Directions –
Print out the full listing exactly as it reads.

[[ Data provided, beginning ]]

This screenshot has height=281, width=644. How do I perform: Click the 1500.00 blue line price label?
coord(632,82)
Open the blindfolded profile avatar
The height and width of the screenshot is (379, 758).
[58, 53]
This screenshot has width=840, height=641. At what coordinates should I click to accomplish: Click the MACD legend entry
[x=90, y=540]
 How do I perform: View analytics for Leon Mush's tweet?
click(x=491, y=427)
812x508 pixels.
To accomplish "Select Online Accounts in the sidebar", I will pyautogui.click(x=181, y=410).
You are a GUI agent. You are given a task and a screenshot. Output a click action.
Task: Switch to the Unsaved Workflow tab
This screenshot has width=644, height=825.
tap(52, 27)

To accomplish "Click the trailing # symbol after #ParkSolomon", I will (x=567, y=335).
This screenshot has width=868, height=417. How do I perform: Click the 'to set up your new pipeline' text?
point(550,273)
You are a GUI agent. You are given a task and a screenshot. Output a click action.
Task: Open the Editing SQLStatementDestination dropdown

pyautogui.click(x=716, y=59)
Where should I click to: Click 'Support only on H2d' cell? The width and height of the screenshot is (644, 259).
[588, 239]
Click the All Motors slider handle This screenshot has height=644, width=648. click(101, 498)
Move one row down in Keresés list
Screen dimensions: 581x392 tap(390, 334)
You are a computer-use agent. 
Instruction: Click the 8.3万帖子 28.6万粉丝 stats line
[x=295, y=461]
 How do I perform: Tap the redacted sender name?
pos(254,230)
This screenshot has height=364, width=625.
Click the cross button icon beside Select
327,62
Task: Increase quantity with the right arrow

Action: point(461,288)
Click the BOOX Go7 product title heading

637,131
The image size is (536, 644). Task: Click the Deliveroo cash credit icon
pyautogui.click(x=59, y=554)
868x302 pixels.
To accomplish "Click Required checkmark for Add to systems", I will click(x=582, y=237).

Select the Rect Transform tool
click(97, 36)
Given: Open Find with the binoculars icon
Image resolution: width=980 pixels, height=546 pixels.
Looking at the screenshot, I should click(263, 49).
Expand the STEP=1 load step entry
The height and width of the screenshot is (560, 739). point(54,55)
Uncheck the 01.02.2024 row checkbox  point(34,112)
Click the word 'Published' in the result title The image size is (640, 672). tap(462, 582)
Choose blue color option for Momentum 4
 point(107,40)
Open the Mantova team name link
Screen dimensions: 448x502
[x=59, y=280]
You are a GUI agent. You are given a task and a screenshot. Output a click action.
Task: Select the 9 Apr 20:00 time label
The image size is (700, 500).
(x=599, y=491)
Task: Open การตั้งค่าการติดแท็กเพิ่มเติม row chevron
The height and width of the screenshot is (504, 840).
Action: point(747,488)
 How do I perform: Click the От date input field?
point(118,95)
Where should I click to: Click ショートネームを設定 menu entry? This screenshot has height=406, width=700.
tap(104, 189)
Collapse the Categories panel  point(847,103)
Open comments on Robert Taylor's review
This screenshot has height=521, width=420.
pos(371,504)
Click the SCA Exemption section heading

[[ Data provided, end ]]

Finished exercise –
This screenshot has height=281, width=644. How do I perform: Click the 1500.00 blue line price label?
coord(632,82)
Open the blindfolded profile avatar
The height and width of the screenshot is (379, 758).
[58, 53]
This screenshot has width=840, height=641. At what coordinates should I click to accomplish: Click the MACD legend entry
[x=90, y=540]
 How do I perform: View analytics for Leon Mush's tweet?
click(x=491, y=427)
812x508 pixels.
To accomplish "Select Online Accounts in the sidebar", I will pyautogui.click(x=181, y=410).
You are a GUI agent. You are given a task and a screenshot. Output a click action.
Task: Switch to the Unsaved Workflow tab
This screenshot has width=644, height=825.
tap(52, 27)

To accomplish "Click the trailing # symbol after #ParkSolomon", I will (x=567, y=335).
This screenshot has width=868, height=417. How do I perform: Click the 'to set up your new pipeline' text?
point(550,273)
You are a GUI agent. You are given a task and a screenshot. Output a click action.
Task: Open the Editing SQLStatementDestination dropdown

pyautogui.click(x=716, y=59)
Where should I click to: Click 'Support only on H2d' cell? The width and height of the screenshot is (644, 259).
[588, 239]
Click the All Motors slider handle This screenshot has height=644, width=648. click(101, 498)
Move one row down in Keresés list
Screen dimensions: 581x392 tap(390, 334)
You are a computer-use agent. 
Instruction: Click the 8.3万帖子 28.6万粉丝 stats line
[x=295, y=461]
 How do I perform: Tap the redacted sender name?
pos(254,230)
This screenshot has height=364, width=625.
Click the cross button icon beside Select
327,62
Task: Increase quantity with the right arrow

Action: point(461,288)
Click the BOOX Go7 product title heading

637,131
The image size is (536, 644). Task: Click the Deliveroo cash credit icon
pyautogui.click(x=59, y=554)
868x302 pixels.
To accomplish "Click Required checkmark for Add to systems", I will click(x=582, y=237).

Select the Rect Transform tool
click(97, 36)
Given: Open Find with the binoculars icon
Image resolution: width=980 pixels, height=546 pixels.
Looking at the screenshot, I should click(263, 49).
Expand the STEP=1 load step entry
The height and width of the screenshot is (560, 739). point(54,55)
Uncheck the 01.02.2024 row checkbox  point(34,112)
Click the word 'Published' in the result title The image size is (640, 672). tap(462, 582)
Choose blue color option for Momentum 4
 point(107,40)
Open the Mantova team name link
Screen dimensions: 448x502
[x=59, y=280]
You are a GUI agent. You are given a task and a screenshot. Output a click action.
Task: Select the 9 Apr 20:00 time label
The image size is (700, 500).
(x=599, y=491)
Task: Open การตั้งค่าการติดแท็กเพิ่มเติม row chevron
The height and width of the screenshot is (504, 840).
Action: point(747,488)
 How do I perform: Click the От date input field?
point(118,95)
Where should I click to: Click ショートネームを設定 menu entry? This screenshot has height=406, width=700.
tap(104, 189)
Collapse the Categories panel  point(847,103)
Open comments on Robert Taylor's review
This screenshot has height=521, width=420.
pos(371,504)
Click the SCA Exemption section heading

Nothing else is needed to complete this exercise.